RECORDED INFORMATION:
==============================

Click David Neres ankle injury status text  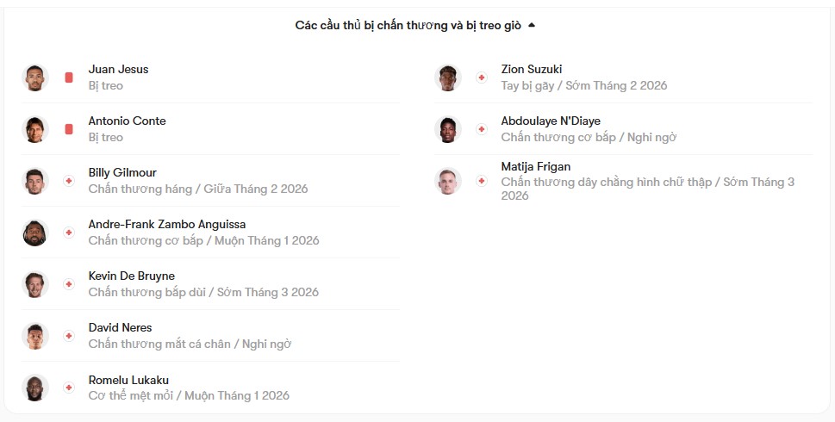(x=190, y=344)
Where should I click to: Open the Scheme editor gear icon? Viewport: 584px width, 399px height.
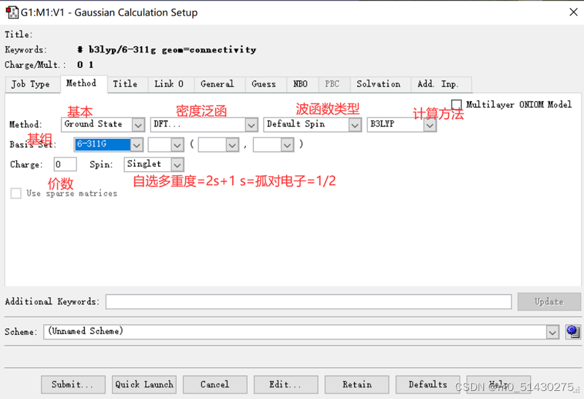[573, 331]
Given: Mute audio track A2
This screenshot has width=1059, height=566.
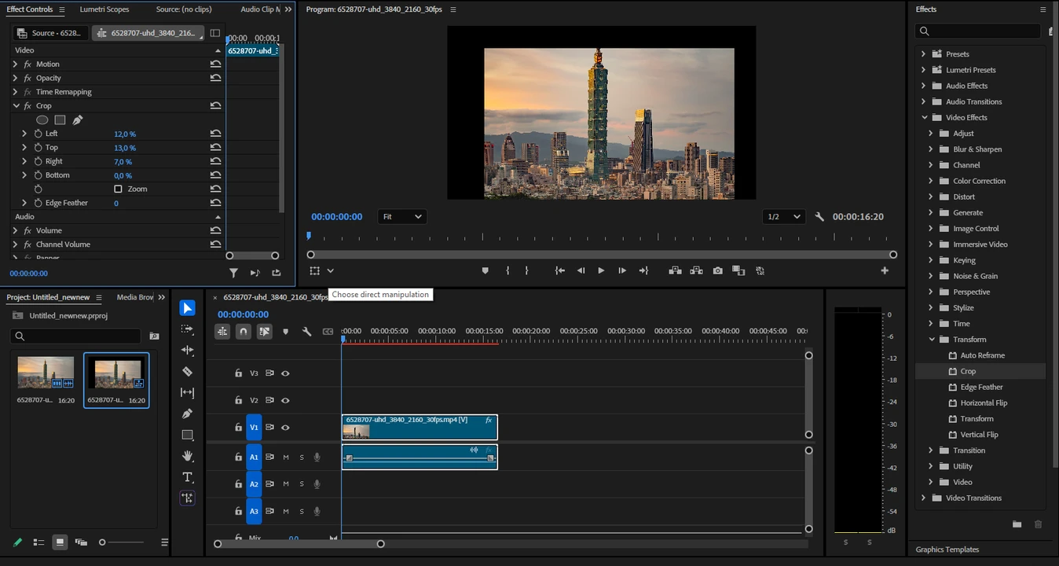Looking at the screenshot, I should point(285,483).
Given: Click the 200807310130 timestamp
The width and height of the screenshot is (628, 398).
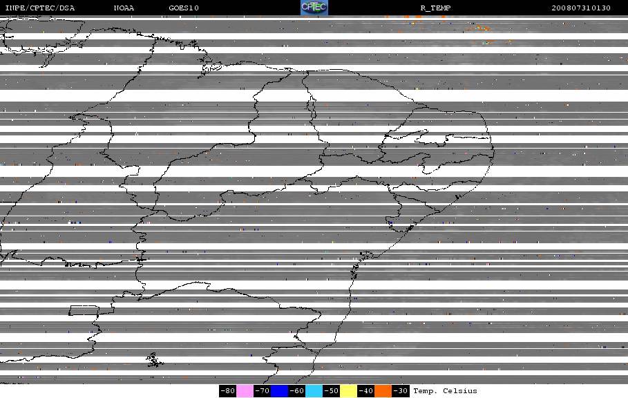Looking at the screenshot, I should [581, 8].
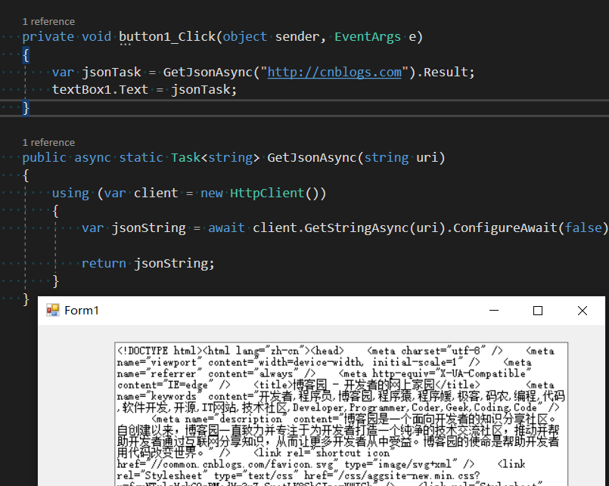Close the Form1 window
609x486 pixels.
click(582, 311)
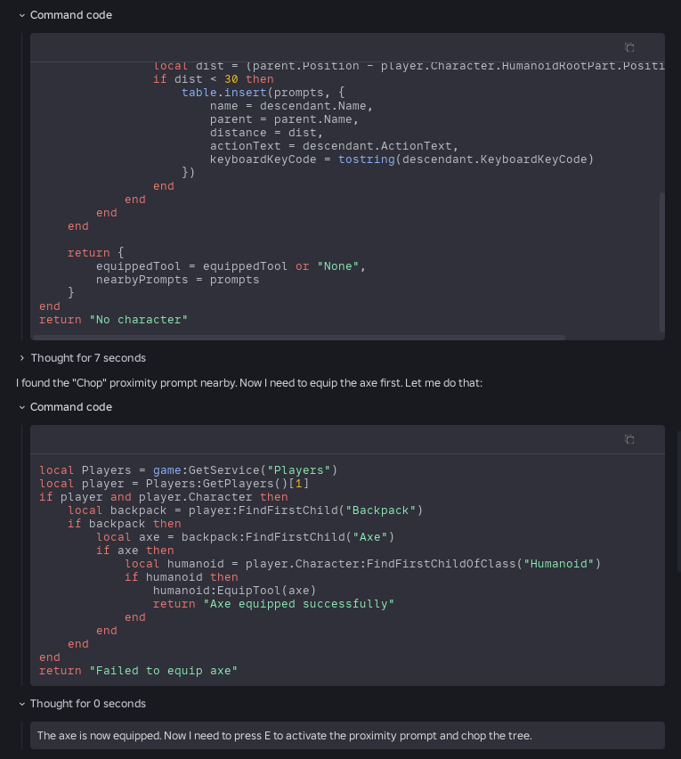Expand the Thought for 7 seconds chevron

pyautogui.click(x=21, y=358)
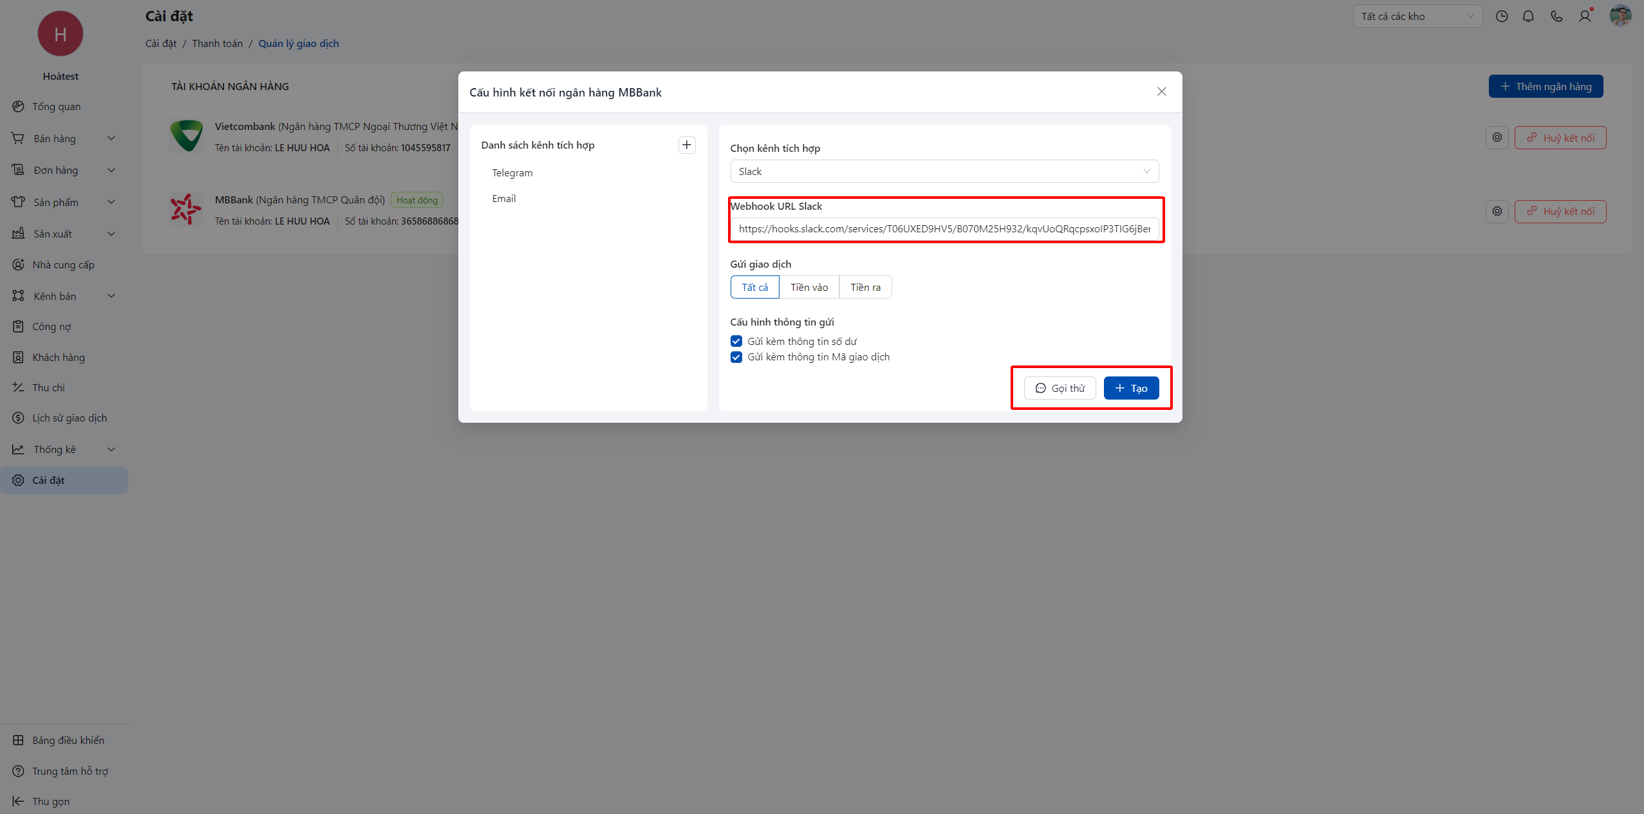The width and height of the screenshot is (1644, 814).
Task: Click the Tạo create button
Action: [1130, 388]
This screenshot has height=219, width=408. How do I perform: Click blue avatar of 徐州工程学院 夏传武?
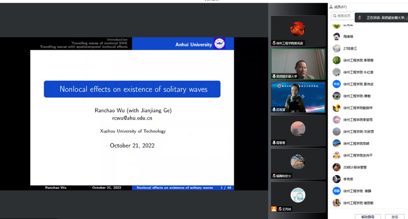pos(336,84)
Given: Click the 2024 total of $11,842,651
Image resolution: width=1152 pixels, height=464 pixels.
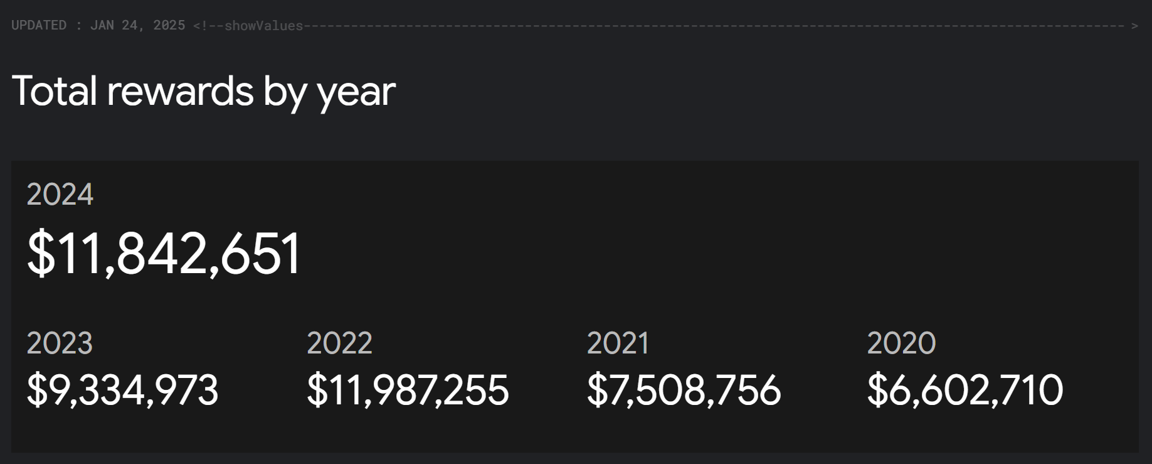Looking at the screenshot, I should (164, 254).
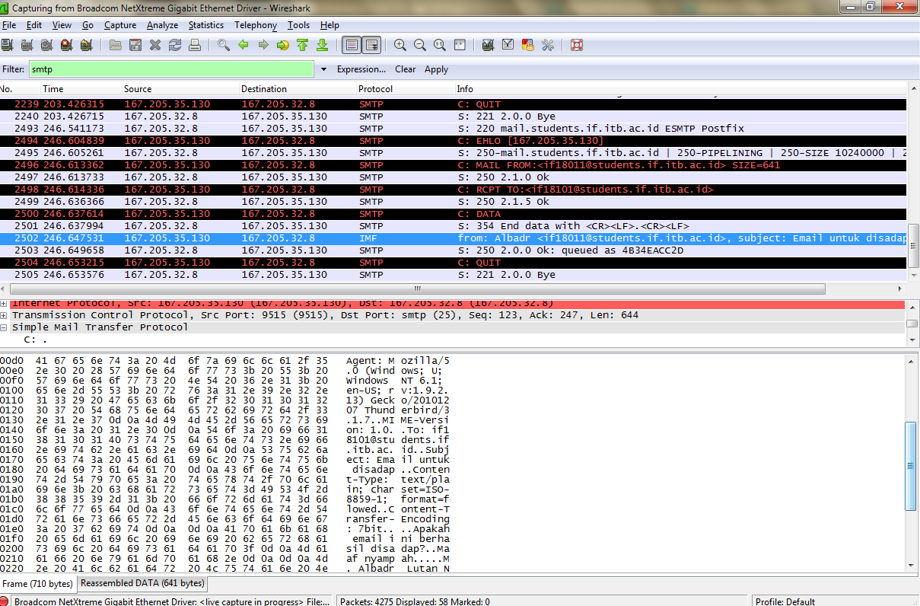Screen dimensions: 920x606
Task: Click the find packet magnifier icon
Action: point(224,45)
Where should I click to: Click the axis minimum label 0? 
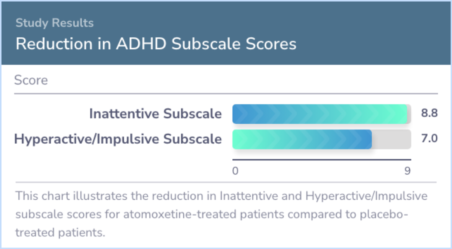235,171
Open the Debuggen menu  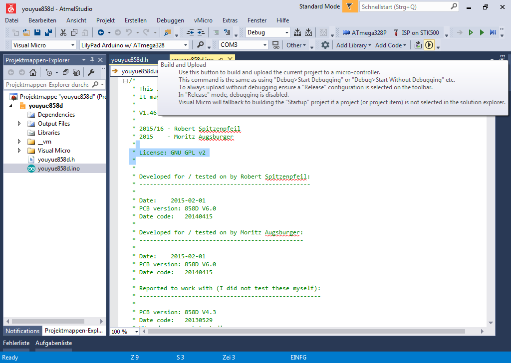pos(170,20)
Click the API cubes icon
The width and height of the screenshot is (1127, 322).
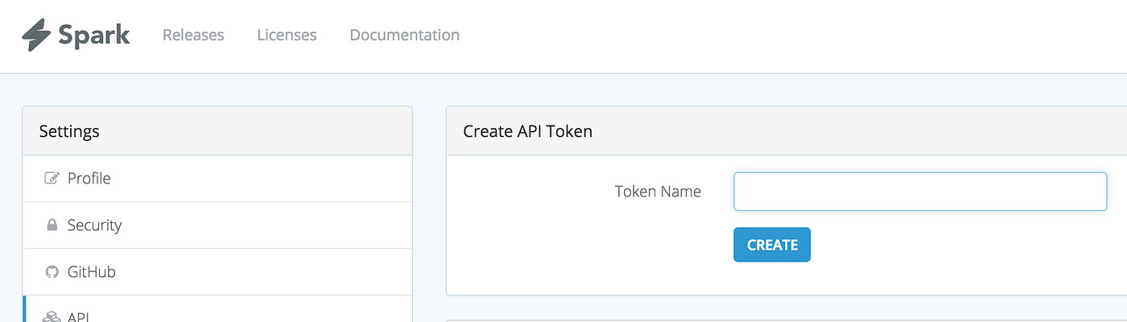pyautogui.click(x=52, y=316)
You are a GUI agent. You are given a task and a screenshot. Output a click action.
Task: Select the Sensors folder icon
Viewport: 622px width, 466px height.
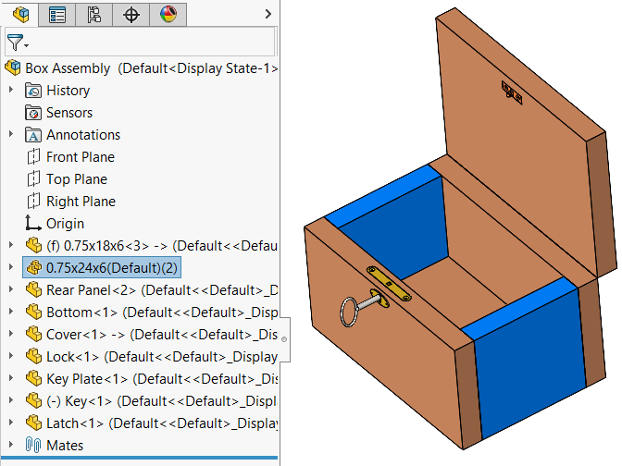point(33,113)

==============================

THE EXERCISE:
Can you convert the stretch from the line containing "Click the API cubes icon" through the end of the records into a Markdown table with columns No. and Text, including both ends, skipping blank lines and leaving out the pictures?

TASK RESULT:
| No. | Text |
|---|---|
| 1 | Click the API cubes icon |
| 2 | The width and height of the screenshot is (1127, 322). |
| 3 | pyautogui.click(x=52, y=316) |
| 4 | You are a GUI agent. You are given a task and a screenshot. Output a click action. |
| 5 | Task: Select the Sensors folder icon |
| 6 | Viewport: 622px width, 466px height. |
| 7 | point(33,113) |